Validity, reliability, and feasibility of durometer measurements of scleroderma skin disease in a multicenter treatment trial

Abstract

Objective: To determine the validity, reliability, and feasibility of durometer measurements of skin hardness as an outcome measure in clinical trials of scleroderma.

Methods: Skin hardness was measured during a multicenter treatment trial for scleroderma using handheld digital durometers with a continuous scale. Skin thickness was measured by modified Rodnan skin score (MRSS). Other outcome data collected included the Scleroderma Health Assessment Questionnaire. In a reliability exercise in advance of the trial, 9 investigators examined the same 5 scleroderma patients by MRSS and durometry.

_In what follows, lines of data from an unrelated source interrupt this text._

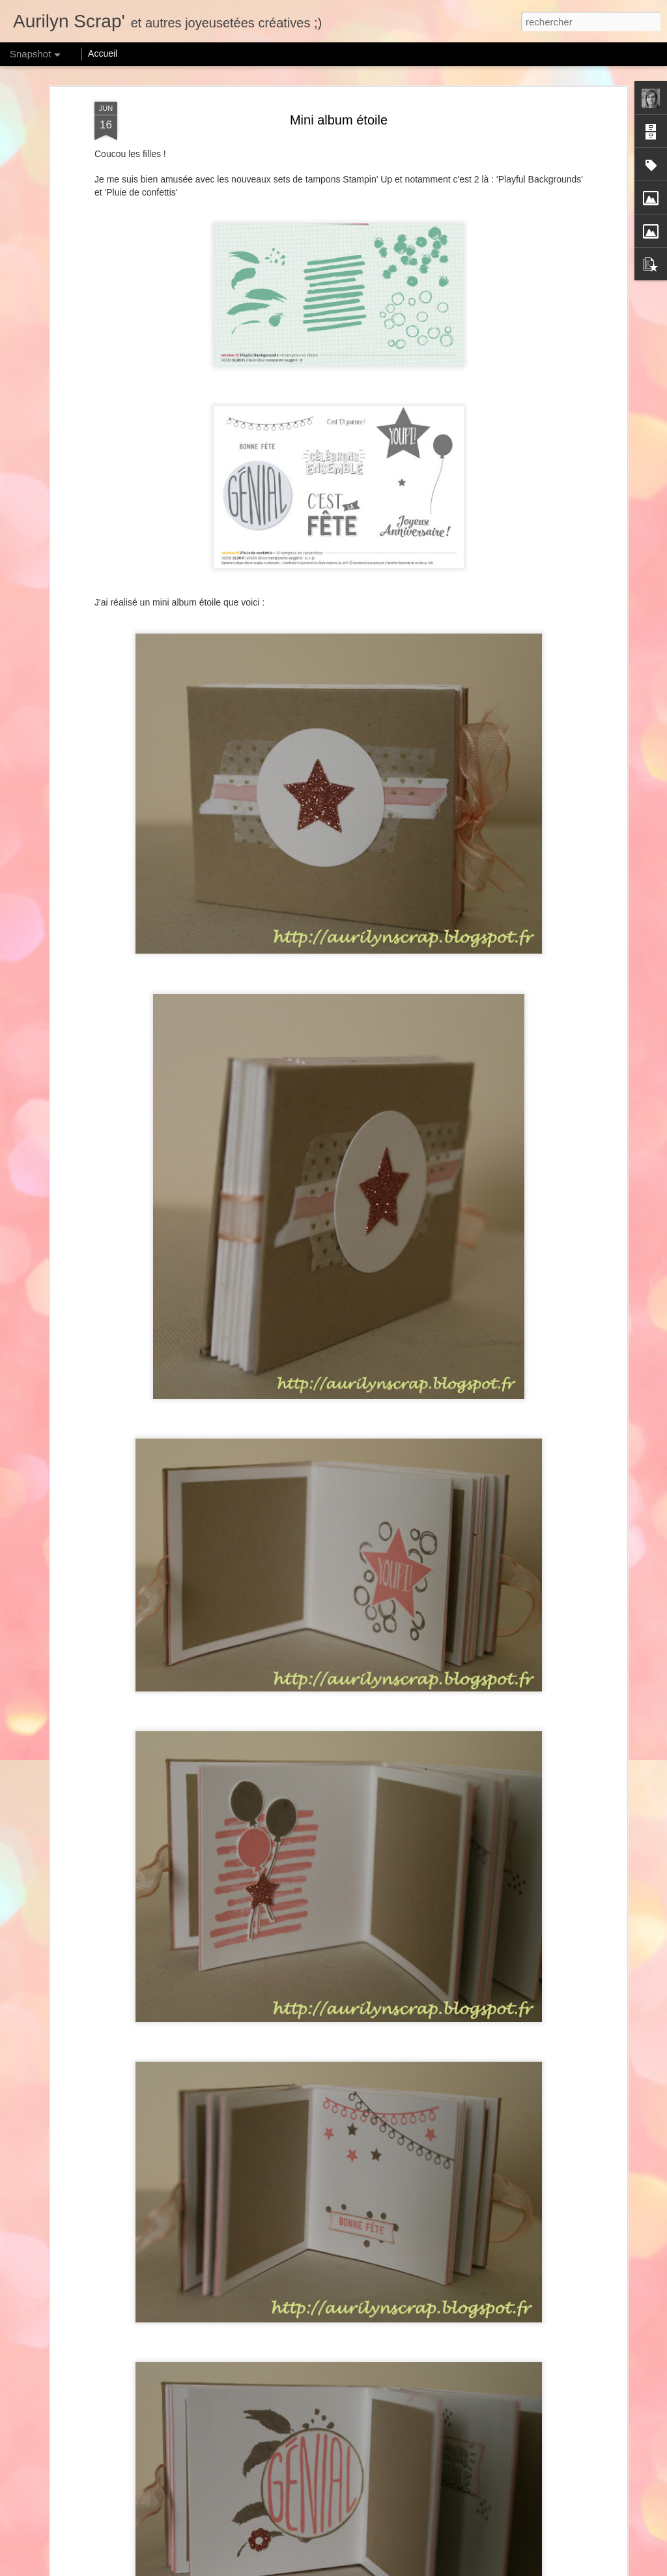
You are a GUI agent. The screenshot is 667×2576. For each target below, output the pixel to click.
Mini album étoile (339, 120)
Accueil (102, 53)
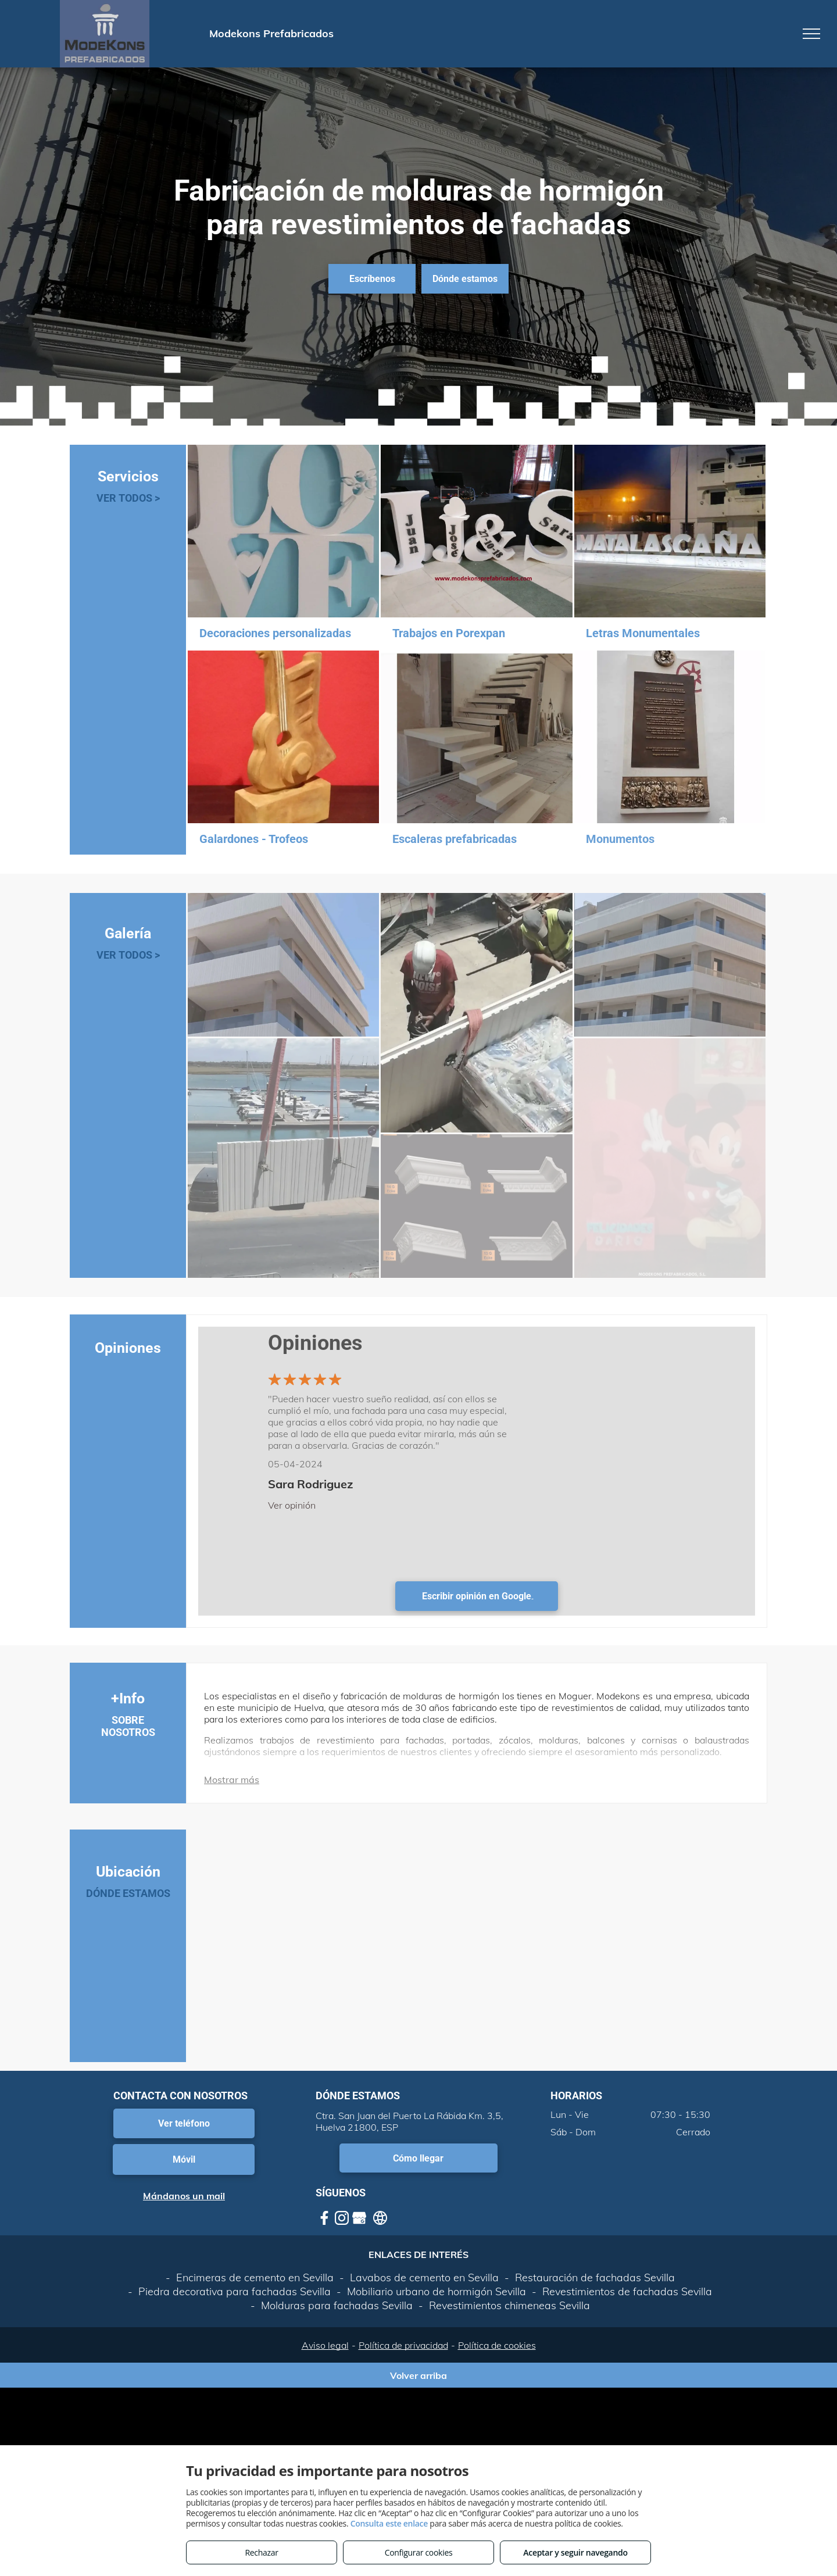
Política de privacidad (403, 2345)
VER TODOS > (128, 498)
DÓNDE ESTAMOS (128, 1893)
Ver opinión (292, 1505)
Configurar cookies (419, 2552)
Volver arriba (418, 2375)
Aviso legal (325, 2345)
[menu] (811, 34)
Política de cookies (497, 2345)
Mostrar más (231, 1779)
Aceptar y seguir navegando (575, 2552)
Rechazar (261, 2552)
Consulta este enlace (389, 2523)
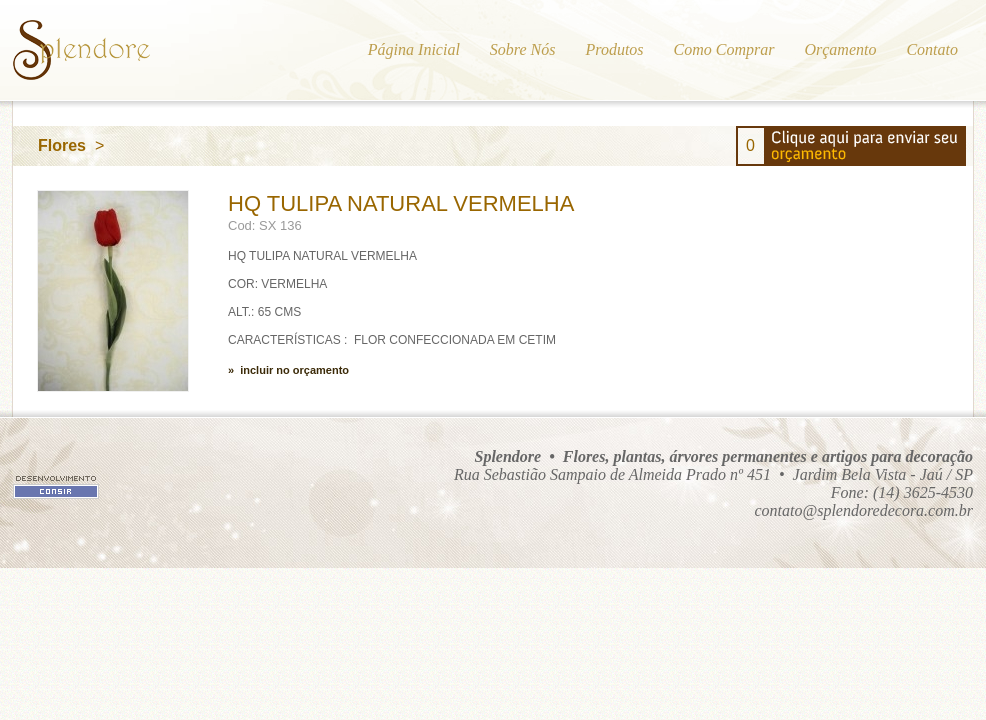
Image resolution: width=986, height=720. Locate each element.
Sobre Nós (523, 49)
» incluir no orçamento (288, 370)
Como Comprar (724, 49)
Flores (62, 145)
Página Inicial (414, 49)
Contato (932, 49)
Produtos (614, 49)
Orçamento (840, 49)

Results: Forty-three patients with early diffuse cutaneous systemic sclerosis were studied at 11 international centers (mean age 49 years [range 24-76], median disease duration 6.4 months [range 0.3-23], and median baseline MRSS 22 [range 11-38]). The reliability of durometer measurements was excellent, with high interobserver intraclass correlation coefficients (ICCs) (0.82-0.92), and each result was greater than the corresponding skin site ICCs for MRSS (0.54-0.85). Baseline durometer scores correlated well with MRSS (r = 0.69, P < 0.0001), patient self-assessments of skin disease (r = 0.69, P < 0.0001), and Health Assessment Questionnaire (HAQ) disability scores (r = 0.34, P = 0.03). Change in durometer scores correlated with change in MRSS (r = 0.70, P < 0.0001), change in patient self-assessments of skin disease (r = 0.52, P = 0.003), and change in HAQ disability scores (r = 0.42, P = 0.017). The effect size was greater for durometry than for MRSS or patient self-assessment.

Conclusion: Durometer measurements of skin hardness in patients with scleroderma are reliable, simple, accurate, demonstrate good sensitivity to change compared with traditional skin scoring, and reflect patients' self-assessments of their disease. Durometer measurements are valid, objective, and scalable, and should be considered for use as a complementary outcome measure to skin scoring in clinical trials of scleroderma.

Figure 1

Repeated durometer measurements at the right forearm taken at the baseline visit demonstrate no clinically meaningful variation among the 3 repeated measurements. Box plots represent the 25th and 75th percentiles, lines inside the boxes represent the median, and whiskers represent the minimum and maximum values.

Figure 2

Durometer scores within a given skin score ranged widely, indicating durometry may provide a greater dynamic range than the modified Rodnan skin score at baseline. Box plots represent the 25th and 75th percentiles, lines inside the boxes represent the median, and whiskers represent the minimum and maximum values.

Figure 3

A, Correlation between the total (17-site) modified Rodnan skin score (MRSS) and the 6-site total durometer score for subjects at baseline trial visit. B, Correlation between total 6-site durometer scores and patients' self-assessment of their skin disease measured by a visual analog scale (scored 0–100) at baseline trial visit. C, Correlation between total 6-site durometer scores and patients' disability index of the Health Assessment Questionnaire (HAQ) at baseline trial visit, which is included in the Scleroderma Health Assessment Questionnaire.

Figure 4

A, Correlation between the change in the total 6-site durometer score and changes in the total 17-site modified Rodnan skin score (MRSS) during the treatment phase of the trial. B, Correlation between change at month 6 in total 6-site durometer scores and change at month 6 in patients' self-assessment of their skin disease as measured by a visual analog scale (scored 0–100). C, Correlation between total 6-site durometer scores and the patients' disability index of the Health Assessment Questionnaire (HAQ), which is included in the Scleroderma Health Assessment Questionnaire. Both endpoints are measured as the change in score from baseline to month 6.